Exercise task: Render each line of the material below as one string in a JSON list, skipping blank lines.

Records:
[start]

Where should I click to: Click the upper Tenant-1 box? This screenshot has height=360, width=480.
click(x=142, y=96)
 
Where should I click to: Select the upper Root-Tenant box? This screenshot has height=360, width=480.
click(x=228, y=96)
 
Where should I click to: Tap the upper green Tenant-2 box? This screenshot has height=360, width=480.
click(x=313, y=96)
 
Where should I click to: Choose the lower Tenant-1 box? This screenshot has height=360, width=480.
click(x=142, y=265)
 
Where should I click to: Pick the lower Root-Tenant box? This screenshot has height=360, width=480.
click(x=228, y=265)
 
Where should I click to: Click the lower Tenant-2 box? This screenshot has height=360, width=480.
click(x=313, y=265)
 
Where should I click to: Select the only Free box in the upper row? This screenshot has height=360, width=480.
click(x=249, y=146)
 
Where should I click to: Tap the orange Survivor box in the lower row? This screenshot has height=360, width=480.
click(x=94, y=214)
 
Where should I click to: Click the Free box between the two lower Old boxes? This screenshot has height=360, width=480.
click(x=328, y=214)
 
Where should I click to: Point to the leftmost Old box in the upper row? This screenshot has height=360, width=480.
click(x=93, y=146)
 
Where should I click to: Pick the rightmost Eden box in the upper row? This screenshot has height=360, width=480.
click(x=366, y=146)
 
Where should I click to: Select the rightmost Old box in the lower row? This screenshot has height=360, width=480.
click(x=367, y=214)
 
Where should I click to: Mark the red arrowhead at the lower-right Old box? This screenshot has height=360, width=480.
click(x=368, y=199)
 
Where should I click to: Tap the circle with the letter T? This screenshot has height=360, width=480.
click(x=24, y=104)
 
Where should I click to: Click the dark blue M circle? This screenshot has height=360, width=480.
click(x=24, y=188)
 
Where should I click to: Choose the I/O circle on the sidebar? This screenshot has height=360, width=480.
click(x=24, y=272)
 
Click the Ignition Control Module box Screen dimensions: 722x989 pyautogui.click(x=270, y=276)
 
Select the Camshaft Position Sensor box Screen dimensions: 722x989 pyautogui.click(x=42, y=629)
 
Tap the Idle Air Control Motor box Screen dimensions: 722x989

[end]

The output:
[
  "Where should I click to: Click the upper Tenant-1 box? This screenshot has height=360, width=480.",
  "click(x=142, y=96)",
  "Where should I click to: Select the upper Root-Tenant box? This screenshot has height=360, width=480.",
  "click(x=228, y=96)",
  "Where should I click to: Tap the upper green Tenant-2 box? This screenshot has height=360, width=480.",
  "click(x=313, y=96)",
  "Where should I click to: Choose the lower Tenant-1 box? This screenshot has height=360, width=480.",
  "click(x=142, y=265)",
  "Where should I click to: Pick the lower Root-Tenant box? This screenshot has height=360, width=480.",
  "click(x=228, y=265)",
  "Where should I click to: Click the lower Tenant-2 box? This screenshot has height=360, width=480.",
  "click(x=313, y=265)",
  "Where should I click to: Select the only Free box in the upper row? This screenshot has height=360, width=480.",
  "click(x=249, y=146)",
  "Where should I click to: Tap the orange Survivor box in the lower row? This screenshot has height=360, width=480.",
  "click(x=94, y=214)",
  "Where should I click to: Click the Free box between the two lower Old boxes? This screenshot has height=360, width=480.",
  "click(x=328, y=214)",
  "Where should I click to: Point to the leftmost Old box in the upper row? This screenshot has height=360, width=480.",
  "click(x=93, y=146)",
  "Where should I click to: Pick the rightmost Eden box in the upper row? This screenshot has height=360, width=480.",
  "click(x=366, y=146)",
  "Where should I click to: Select the rightmost Old box in the lower row? This screenshot has height=360, width=480.",
  "click(x=367, y=214)",
  "Where should I click to: Mark the red arrowhead at the lower-right Old box? This screenshot has height=360, width=480.",
  "click(x=368, y=199)",
  "Where should I click to: Tap the circle with the letter T? This screenshot has height=360, width=480.",
  "click(x=24, y=104)",
  "Where should I click to: Click the dark blue M circle? This screenshot has height=360, width=480.",
  "click(x=24, y=188)",
  "Where should I click to: Choose the I/O circle on the sidebar? This screenshot has height=360, width=480.",
  "click(x=24, y=272)",
  "Click the Ignition Control Module box Screen dimensions: 722x989 pyautogui.click(x=270, y=276)",
  "Select the Camshaft Position Sensor box Screen dimensions: 722x989 pyautogui.click(x=42, y=629)",
  "Tap the Idle Air Control Motor box Screen dimensions: 722x989"
]